# DOKUMENTABSCHNITT:
--------------------
Der Teufel steckt in den Gedankenrädchen

Vor einiger Zeit veröffentlichten wir eine Besprechung, in der es hieß: „Ähnlich entscheidend dürfte die Situation sein, in der Leserinnen und Leser sich Allein zur Hand nehmen“ und dass das Buch nach Laune sehr unterschiedlich gelesen und bewertet werden dürfte. Das kam, sagen wir mal hier und da nur bedingt gut an; auf irgendeinen Schlips hat unser Herausgeber Hans, der die Besprechung schrieb, da getreten. Schade, war es doch nur die Wiedergabe ehrlicher Empfindungen. Aber jene sind es wohl, die manche Brüche erzeugen können.

„Die Welt war ein Friedhof…“

Brüche gibt es auch in Kaśka Brylas zweitem Roman Die Eistaucher, der kürzlich im Residenz Verlag erschienen ist. Brüche im Stil, im Tempo, in der Sprache, in der Zeit, in der Moral, in den Freundschaften, in den Persönlichkeiten. Dabei ist es so ein Buch, das Leser:innen als eine spannende Herausforderung, interessante Leseexpedition und radikalen Charakterkrimi oder als überbordende Geschichte von an sich selbst und der verständnislosen Umwelt leidenden Teenies mit irgendwas Existenziellem und Romantik und ein bisschen Gewalt und so empfinden können.

Dabei kommt es nicht nur stark darauf an, aus welcher Lesewelt mensch kommt, sondern vor allem wohl auch, in welcher Situation und Stimmungslage sich dem Roman um einen mehr oder weniger unerwarteten Freund*innenkreis gewidmet wird. Iga, eine eher introvertierte, aber nicht unbedingt zurückhaltende Skaterin, die nach mehreren Schulwechseln auf einer katholischen Privatschule landet (Hey, OC, California, du durchwachsene aber weithin unterschätzte, wertvolle Soap), findet schnell die vergleichsweise unprätentiöse Klassenschönheit Jess („Guten Geschmack mit Snobismus gleichzusetzen, war ebenso unqualifiziert, wie Stil mit Stilisierung zu verwechseln.“) interessant und frisst ebenso eine Närrin an Ras, der ebenfalls neu, mit Minderwertigkeitskomplexen, Unsichtbarkeit und einem wachsendem Müllhaufen zu kämpfen hat. 

„…und Gerechtigkeit lediglich ein Konzept.“

Dazu gehören noch der Schöne Sebastian und der Rilke-Rainer, die aber eine weniger wichtige Rolle spielen werden, wenn sie auch eine durchaus notwendige Perspektive im Verlauf einer inhaltlich schwankenden und moralisch ambivalenten Handlung einbringen. Oder anders: Kaśka Bryla wird diese Figuren schon nicht aus Versehen in die Geschichte eingebunden haben. Wobei das auch witzig wäre.

Dazu gesellt sich auf einer zweiten Handlungsebene noch Saša, mit dem wir auch in Die Eistaucher einsteigen. Er lebt auf einem abgeschiedenen Campingplatz, den zum Saisonende noch ein irgendwie Fremder aufsucht, dessen Namen wir später erfahren sollen, der aber im Grunde keine Rolle spielt. Dieser Fremde dafür umso mehr, kommt er doch, um Dinge für sich ins Reine zu bringen.
--------------------
# ERFASSTE DATEN:
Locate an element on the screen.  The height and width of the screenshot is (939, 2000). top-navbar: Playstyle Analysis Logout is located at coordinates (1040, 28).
--------------------
# IHRE AUFGABE:
Setzen Sie die Besprechung von Kaśka Brylas Roman „Die Eistaucher“ im Anschluss an ihren letzten Satz fort.

# ERGEBNIS DER AUFGABE:
Saša ist noch immer ein enger Freund Igas, vielleicht nicht mehr deren bester Freund; früher, in der Handlungsebene zur Zeit der Privatschule war er es jedenfalls. Das ist einer der Töne des Romans, den wir mal frei nach Magnolia wiedergeben wollen: Der Mensch mag mit der Vergangenheit abgeschlossen haben, die Vergangenheit aber nicht mit ihm. 

„Aus dem Nichts heraus“

Offensichtlich springen wir also in der Zeit. Es gibt kurze Kapitel mit Saša und Co. in der Gegenwart und längere, die die Zeit des Damals abdecken. Und wie es dazu kam, dass diese Gruppe, eine Avantgarde, erschüttert und zer- und auseinandergerissen wurde. Das mag nun alles sehr kryptisch klingen, was es auch ist; der größte Teil des Romans ist kryptisch, da Bryla zu einem großen Teil auf den Ausfüll- und Interpretationswillen der Leser:innen setzt.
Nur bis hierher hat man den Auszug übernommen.